Stored data entries
========================================================================

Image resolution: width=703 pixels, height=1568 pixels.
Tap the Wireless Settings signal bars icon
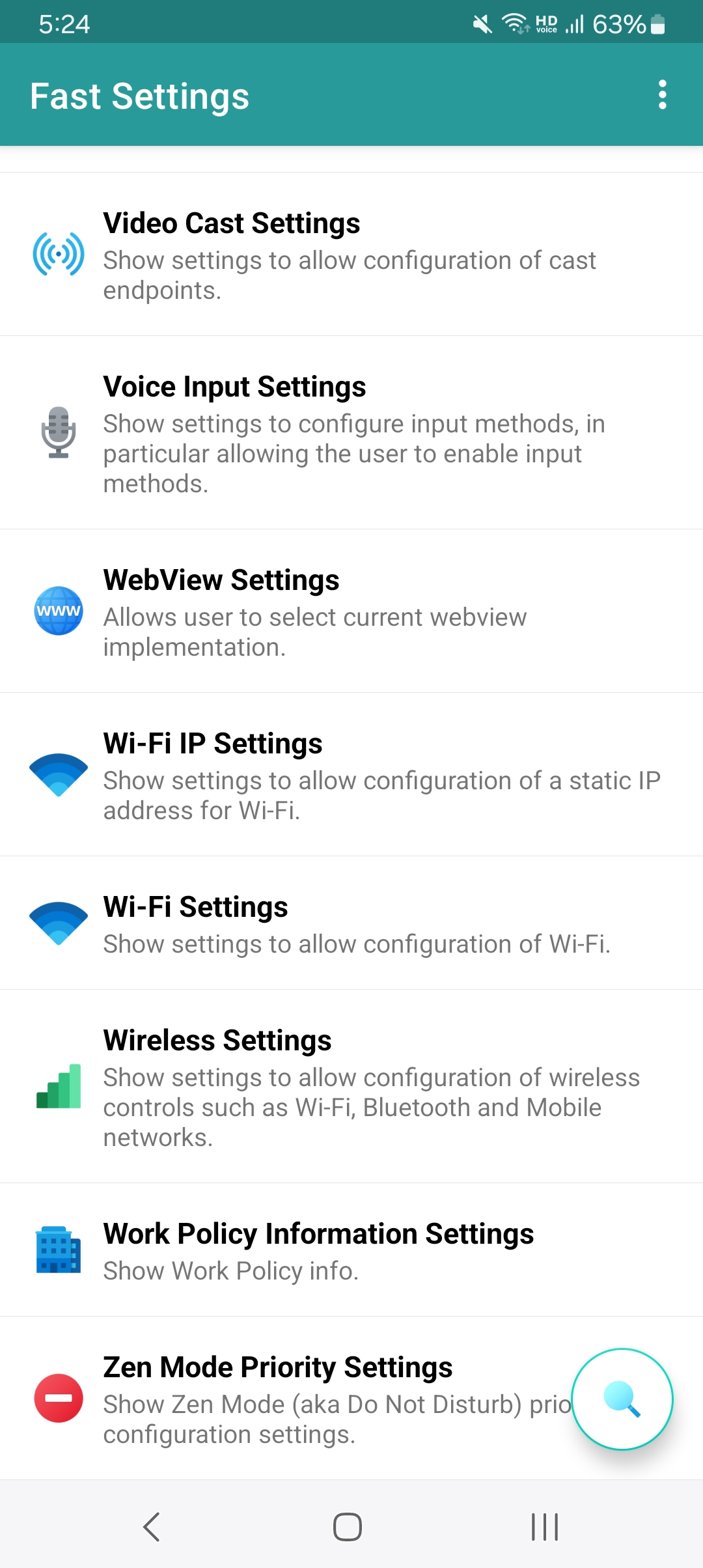(x=59, y=1086)
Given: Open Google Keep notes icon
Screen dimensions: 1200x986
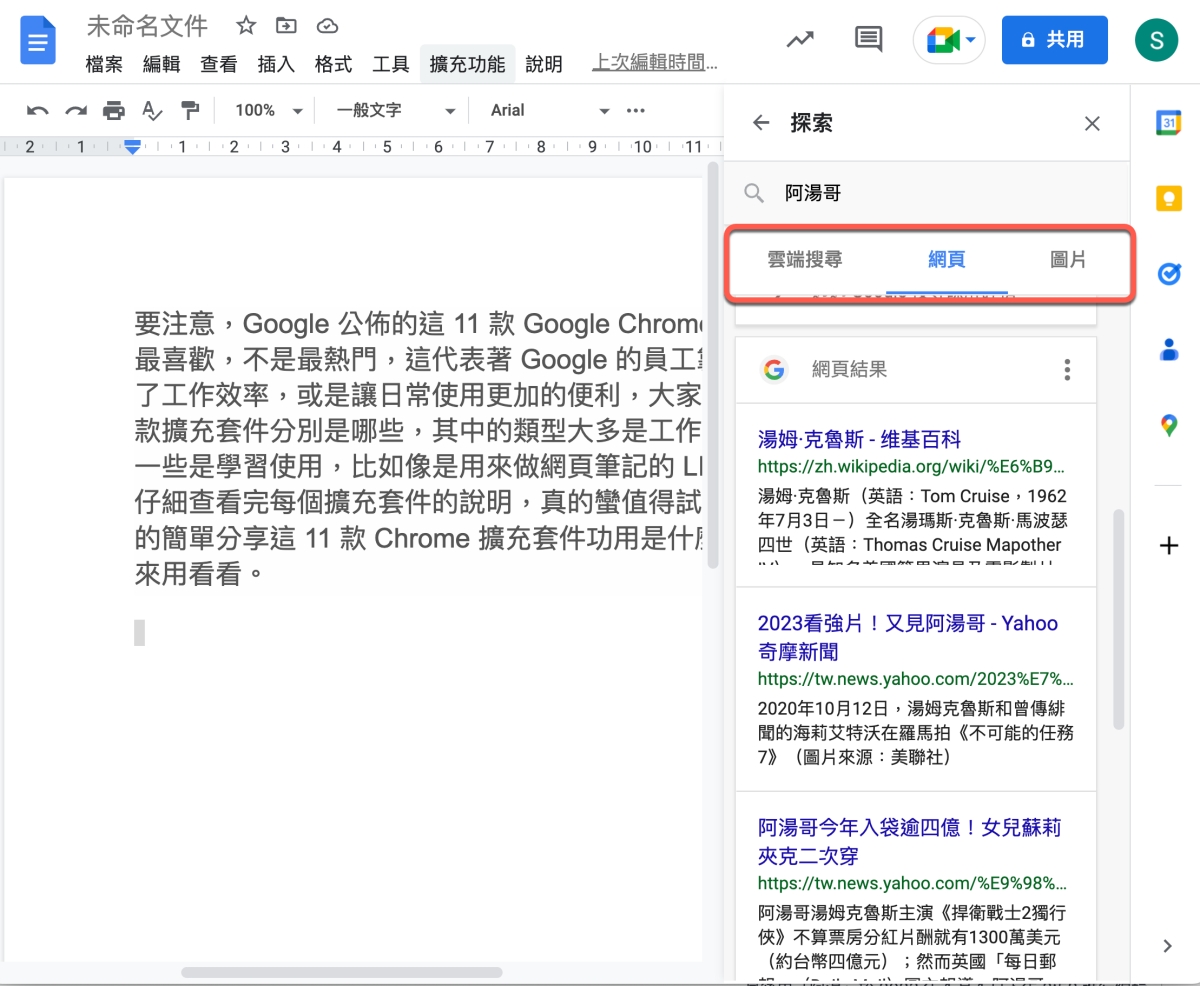Looking at the screenshot, I should [x=1168, y=198].

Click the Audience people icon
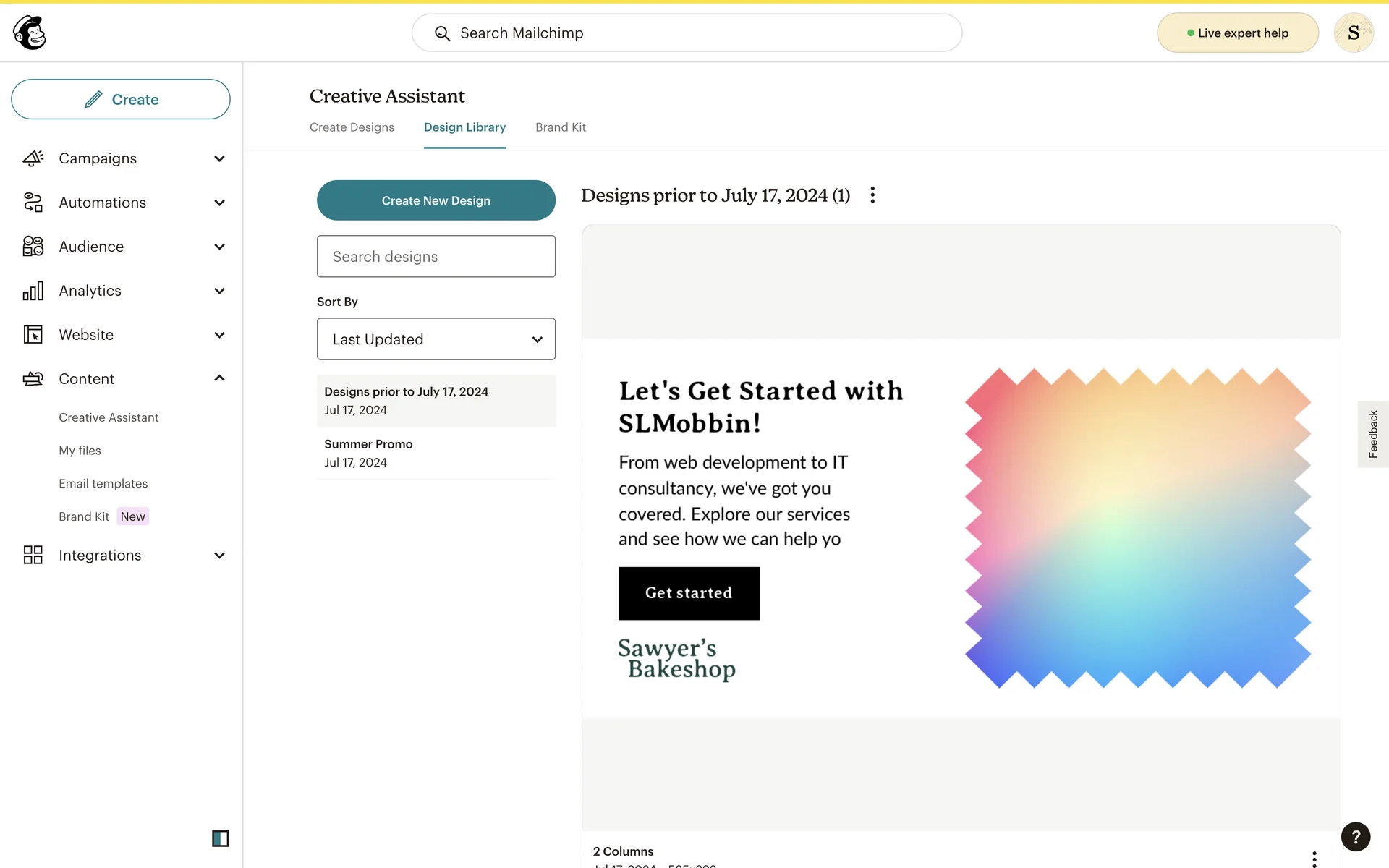click(33, 247)
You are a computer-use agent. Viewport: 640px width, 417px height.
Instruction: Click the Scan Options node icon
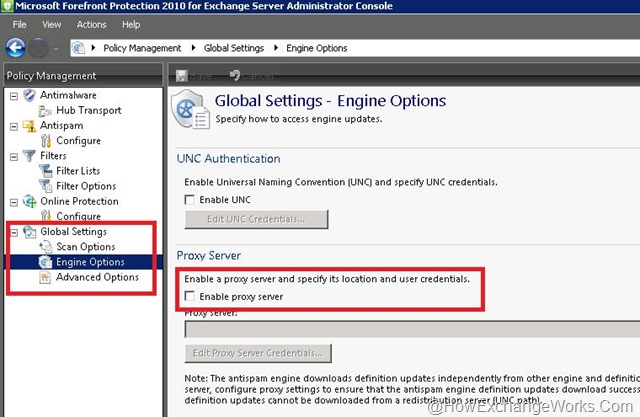pos(45,247)
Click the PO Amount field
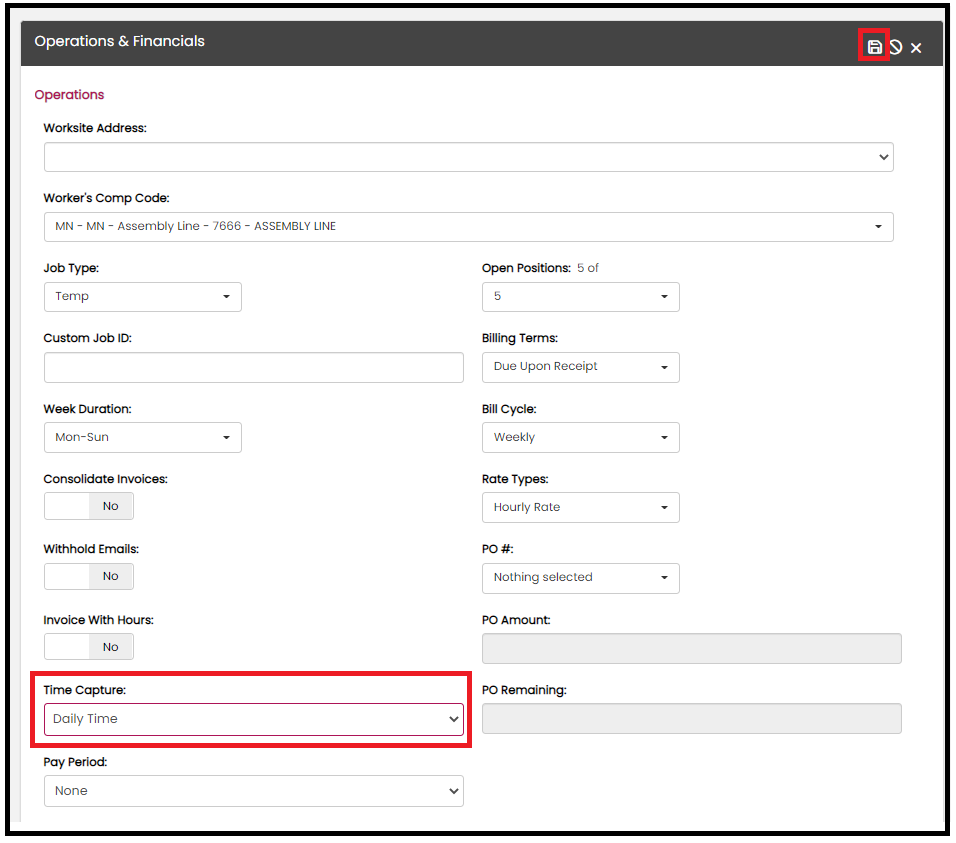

========================================================================

Prompt
Retype the line containing "Click the Audience people icon" and each line after it through the last line of the entries above, exactly, with no pictures and nothing else.

Completed exercise
Click the Audience people icon
click(33, 247)
You are a computer-use agent. Viewport: 640px width, 417px height.
Instruction: Click the Scan Options node icon
pos(45,247)
Click the PO Amount field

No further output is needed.